→ **Exercise aim**
What do the entries below say? Restate them word for word.

→ **Information shown**

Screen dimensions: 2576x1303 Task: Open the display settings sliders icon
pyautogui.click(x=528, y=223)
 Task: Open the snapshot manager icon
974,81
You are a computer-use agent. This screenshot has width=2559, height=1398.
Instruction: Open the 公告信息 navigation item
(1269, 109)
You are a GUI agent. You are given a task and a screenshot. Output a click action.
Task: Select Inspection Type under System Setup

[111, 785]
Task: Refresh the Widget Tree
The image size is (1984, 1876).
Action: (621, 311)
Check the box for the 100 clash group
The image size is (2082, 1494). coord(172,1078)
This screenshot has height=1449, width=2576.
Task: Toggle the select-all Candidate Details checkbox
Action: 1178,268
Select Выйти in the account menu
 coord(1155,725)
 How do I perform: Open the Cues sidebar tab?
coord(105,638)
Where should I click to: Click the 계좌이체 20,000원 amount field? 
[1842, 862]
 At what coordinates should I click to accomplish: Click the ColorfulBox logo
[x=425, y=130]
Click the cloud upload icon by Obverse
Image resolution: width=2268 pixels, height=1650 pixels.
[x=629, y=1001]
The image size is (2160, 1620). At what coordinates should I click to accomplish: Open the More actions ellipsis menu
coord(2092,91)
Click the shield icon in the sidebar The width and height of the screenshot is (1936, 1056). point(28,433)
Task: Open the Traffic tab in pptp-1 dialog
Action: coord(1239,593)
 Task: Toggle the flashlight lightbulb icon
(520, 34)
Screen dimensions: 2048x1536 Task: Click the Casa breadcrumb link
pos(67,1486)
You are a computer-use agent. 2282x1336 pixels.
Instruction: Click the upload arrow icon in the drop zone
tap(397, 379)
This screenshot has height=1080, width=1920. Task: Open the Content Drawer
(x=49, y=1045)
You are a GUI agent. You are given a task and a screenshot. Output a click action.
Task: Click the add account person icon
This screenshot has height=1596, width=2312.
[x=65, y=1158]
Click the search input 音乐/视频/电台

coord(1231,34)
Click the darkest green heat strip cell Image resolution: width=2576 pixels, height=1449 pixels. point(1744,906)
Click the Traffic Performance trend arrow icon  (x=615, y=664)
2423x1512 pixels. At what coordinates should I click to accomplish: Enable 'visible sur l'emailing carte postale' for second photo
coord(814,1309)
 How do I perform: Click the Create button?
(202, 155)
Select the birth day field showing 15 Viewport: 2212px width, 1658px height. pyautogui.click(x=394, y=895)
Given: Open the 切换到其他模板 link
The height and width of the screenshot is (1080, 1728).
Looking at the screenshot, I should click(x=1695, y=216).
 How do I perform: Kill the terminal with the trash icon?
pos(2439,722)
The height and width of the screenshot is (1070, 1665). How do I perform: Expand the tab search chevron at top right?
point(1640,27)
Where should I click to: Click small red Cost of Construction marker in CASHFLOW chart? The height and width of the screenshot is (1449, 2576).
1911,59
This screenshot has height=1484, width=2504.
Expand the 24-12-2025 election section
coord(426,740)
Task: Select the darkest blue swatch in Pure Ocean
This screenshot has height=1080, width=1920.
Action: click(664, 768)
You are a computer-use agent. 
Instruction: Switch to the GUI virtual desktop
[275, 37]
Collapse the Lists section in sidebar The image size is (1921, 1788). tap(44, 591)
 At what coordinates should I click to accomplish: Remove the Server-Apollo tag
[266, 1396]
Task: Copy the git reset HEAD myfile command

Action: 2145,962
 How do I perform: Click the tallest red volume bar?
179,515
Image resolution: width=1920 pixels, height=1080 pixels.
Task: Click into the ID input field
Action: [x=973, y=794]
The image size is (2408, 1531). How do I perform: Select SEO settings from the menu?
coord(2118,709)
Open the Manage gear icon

→ **Exercise answer**
Screen dimensions: 2576x1303 Task: Open the display settings sliders icon
pyautogui.click(x=528, y=223)
 Task: Open the snapshot manager icon
974,81
You are a computer-use agent. This screenshot has width=2559, height=1398.
Instruction: Open the 公告信息 navigation item
(1269, 109)
You are a GUI agent. You are given a task and a screenshot. Output a click action.
Task: Select Inspection Type under System Setup

[111, 785]
Task: Refresh the Widget Tree
The image size is (1984, 1876).
Action: (621, 311)
Check the box for the 100 clash group
The image size is (2082, 1494). coord(172,1078)
This screenshot has height=1449, width=2576.
Task: Toggle the select-all Candidate Details checkbox
Action: 1178,268
Select Выйти in the account menu
 coord(1155,725)
 How do I perform: Open the Cues sidebar tab?
coord(105,638)
Where should I click to: Click the 계좌이체 20,000원 amount field? 
[1842, 862]
 At what coordinates should I click to accomplish: Click the ColorfulBox logo
[x=425, y=130]
Click the cloud upload icon by Obverse
Image resolution: width=2268 pixels, height=1650 pixels.
[x=629, y=1001]
The image size is (2160, 1620). At what coordinates should I click to accomplish: Open the More actions ellipsis menu
coord(2092,91)
Click the shield icon in the sidebar The width and height of the screenshot is (1936, 1056). point(28,433)
Task: Open the Traffic tab in pptp-1 dialog
Action: coord(1239,593)
 Task: Toggle the flashlight lightbulb icon
(520, 34)
Screen dimensions: 2048x1536 Task: Click the Casa breadcrumb link
pos(67,1486)
You are a computer-use agent. 2282x1336 pixels.
Instruction: Click the upload arrow icon in the drop zone
tap(397, 379)
This screenshot has height=1080, width=1920. Task: Open the Content Drawer
(x=49, y=1045)
You are a GUI agent. You are given a task and a screenshot. Output a click action.
Task: Click the add account person icon
This screenshot has height=1596, width=2312.
[x=65, y=1158]
Click the search input 音乐/视频/电台

coord(1231,34)
Click the darkest green heat strip cell Image resolution: width=2576 pixels, height=1449 pixels. point(1744,906)
Click the Traffic Performance trend arrow icon  (x=615, y=664)
2423x1512 pixels. At what coordinates should I click to accomplish: Enable 'visible sur l'emailing carte postale' for second photo
coord(814,1309)
 How do I perform: Click the Create button?
(202, 155)
Select the birth day field showing 15 Viewport: 2212px width, 1658px height. pyautogui.click(x=394, y=895)
Given: Open the 切换到其他模板 link
The height and width of the screenshot is (1080, 1728).
Looking at the screenshot, I should click(x=1695, y=216).
 How do I perform: Kill the terminal with the trash icon?
pos(2439,722)
The height and width of the screenshot is (1070, 1665). How do I perform: Expand the tab search chevron at top right?
point(1640,27)
Where should I click to: Click small red Cost of Construction marker in CASHFLOW chart? The height and width of the screenshot is (1449, 2576).
1911,59
This screenshot has height=1484, width=2504.
Expand the 24-12-2025 election section
coord(426,740)
Task: Select the darkest blue swatch in Pure Ocean
This screenshot has height=1080, width=1920.
Action: click(664, 768)
You are a computer-use agent. 
Instruction: Switch to the GUI virtual desktop
[275, 37]
Collapse the Lists section in sidebar The image size is (1921, 1788). tap(44, 591)
 At what coordinates should I click to accomplish: Remove the Server-Apollo tag
[266, 1396]
Task: Copy the git reset HEAD myfile command

Action: 2145,962
 How do I perform: Click the tallest red volume bar?
179,515
Image resolution: width=1920 pixels, height=1080 pixels.
Task: Click into the ID input field
Action: [x=973, y=794]
The image size is (2408, 1531). How do I perform: Select SEO settings from the menu?
coord(2118,709)
Open the Manage gear icon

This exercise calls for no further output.